Seeing Albers

Originally Posted on The Yale Herald via UWIRE

Forget the writing assignment. Forget the criticism. Forget the research, at least for now. When you walk into the Josef Albers exhibit at the Edgewood Art Gallery, come in just to see it. This is the message behind the new exhibit “Search Versus Re-Search: Josef Albers, Artist and Educator,” which opened Tues., Sept. 15 to a crowd of wide eyes and murmuring voices. One man, staring at a sketch filled with short vertical lines, unconsciously moved his hand through the air in a rolling wave. Another held a skateboard under his arm as he walked from one collection of colors to another. In a small corner sectioned off by glass, pairs and trios of gallery-goers watched a film of the paper folding process.
Josef Albers has been influencing the Yale School of Art ever since he stepped in as Chair of the Department of Design in 1950. Anoka Faruqee, the show’s curator and head of Yale’s painting and printmaking department, told me, “I think being at Yale, a liberal arts, very academic institution, our tendency is to analyze and to use language first, and use perception second. And Albers reversed that paradigm.” In curating this exhibit at Yale, Faruqee herself does the same.
For Faruqee, Albers’ main breakthrough in the way Yale teaches art lies in the name of the exhibit: “Search Versus Research.” “Search indicates trial and error,” she said. “And that’s the primary thing as an artist; you have to experience the world, you have to experience color and texture first, before you theorize about it.” In the exhibit, a display case of sketches drawn on cheap, yellowing newsprint reveals this mentality. By flipping from one thin page to the next, Faruqee explained that Albers’ students could “let go of that preciousness and take risks.” When speaking to a group of current art students at the exhibit, Faruqee delivered a similar message: “The fastest way to shoot yourself in the foot is to be obsessed with the end product.”
That’s the brilliance of the Albers show; it lets us behind the scenes of Albers’ approach to art, but then it makes us stop to just see the shapes, lines, and colors. We find ourselves searching before re-searching. Albers has taught generations of students to appreciate art this way. Faruqee remembered a paper-folding project she did as an architecture undergraduate at Yale in the 90s, at the time unaware that her assignment was a variation of something Albers had introduced.

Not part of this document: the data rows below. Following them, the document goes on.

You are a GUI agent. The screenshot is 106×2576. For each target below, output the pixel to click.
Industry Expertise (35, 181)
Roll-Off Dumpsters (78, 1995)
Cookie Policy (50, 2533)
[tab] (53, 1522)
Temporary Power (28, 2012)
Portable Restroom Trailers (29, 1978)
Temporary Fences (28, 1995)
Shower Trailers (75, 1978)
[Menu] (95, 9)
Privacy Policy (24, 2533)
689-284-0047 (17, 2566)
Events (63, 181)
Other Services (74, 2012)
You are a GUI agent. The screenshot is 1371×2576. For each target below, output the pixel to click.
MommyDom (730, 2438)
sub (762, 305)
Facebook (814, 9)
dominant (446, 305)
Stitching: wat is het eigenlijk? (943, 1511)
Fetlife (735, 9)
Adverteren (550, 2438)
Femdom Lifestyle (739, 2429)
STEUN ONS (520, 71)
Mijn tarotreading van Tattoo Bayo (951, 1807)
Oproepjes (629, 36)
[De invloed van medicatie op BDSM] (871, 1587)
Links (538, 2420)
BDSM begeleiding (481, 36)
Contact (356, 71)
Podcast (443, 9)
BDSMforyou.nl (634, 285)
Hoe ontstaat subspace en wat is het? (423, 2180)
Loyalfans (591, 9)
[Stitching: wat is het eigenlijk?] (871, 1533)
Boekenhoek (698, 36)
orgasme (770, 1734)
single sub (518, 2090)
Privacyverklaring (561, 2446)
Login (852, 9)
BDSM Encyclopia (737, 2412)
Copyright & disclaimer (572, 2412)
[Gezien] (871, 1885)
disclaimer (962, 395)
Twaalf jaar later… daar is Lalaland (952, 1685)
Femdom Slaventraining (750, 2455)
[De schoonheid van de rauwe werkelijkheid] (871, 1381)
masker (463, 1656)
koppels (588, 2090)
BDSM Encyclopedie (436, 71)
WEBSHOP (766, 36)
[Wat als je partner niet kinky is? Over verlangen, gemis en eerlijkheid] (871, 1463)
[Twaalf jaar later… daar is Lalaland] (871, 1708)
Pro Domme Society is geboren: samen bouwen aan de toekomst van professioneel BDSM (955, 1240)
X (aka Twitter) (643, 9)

“I made this kind of crazy paper construction,” she said, laughing. “I went to the bathroom and looked at myself in the mirror, and I just looked so blue. All the warmth had been sucked out of me.” Though Faruqee said her blueness had less to do with exhaustion and more to do with contrast from the bright red-orange paper she was working with, her dedication to the work was clear. At the far end of the Albers exhibit, a display of white folded paper made decades before Faruqee’s architecture project echoes that same spirit of commitment to a simple concept.
In another section of the Albers show, I marveled at bold collages made with pieces of colored paper. Albers wanted his students to focus on perception and composition, and by assigning paper collages he avoided laborious task of pigment mixing. I could imagine Albers’ students, so many years ago, figuring out how to study color without even mixing it. “Students would dumpster dive,” Faruqee said. “They would use anything that was available to them.”
While dumpster diving is no longer a School of Art pastime, Yale students still find ways to use
Albers’ teaching. An iPad app based on Albers’ 1963 book Interaction of Color—a collection of
screenprinted color plates—is available on three iPads at the exhibit, and it is now incorporated into
a freshman seminar called Blue. Projects done on the app can be reproduced over and over, like Albers’ newsprint, and have readily available colors, like his collages. The app introduces a new dimension of accessibility to Albers’ color ideas; Faruqee said students were so afraid of getting thumbprints on the original 1963 book, they couldn’t truly play around with it.
The idea of “Search versus Re-Search” expands beyond the scope of Albers’ own practice. As we walked around the exhibit, we approached each piece like a game, teasing our own eyes and perceptions of color. It seemed out of place, even childish, to be so lighthearted in an art gallery—but then again, that was the point. I watched Professor Faruqee tell a group of students to stare at a small black dot inside a red circle and then look at a white one. At the resulting ooh’s and
aah’s, Faruqee let out a triumphant “Yes”! The exhibit at Edgewood reminds us that Albers’ philosophy extend beyond the gallery walls. It echoes in our lives as students.
“Search versus Re-Search,” a phrase collected from one of Albers’ own quotes, has stuck around to influence Yale for generations. We see it in Albers’ work and his students’ work. More importantly, as we go to classes, attend art events, and explore exhibits like the Albers show, we can continue Albers’ legacy in our own appreciation for the work we do during our own Yale careers.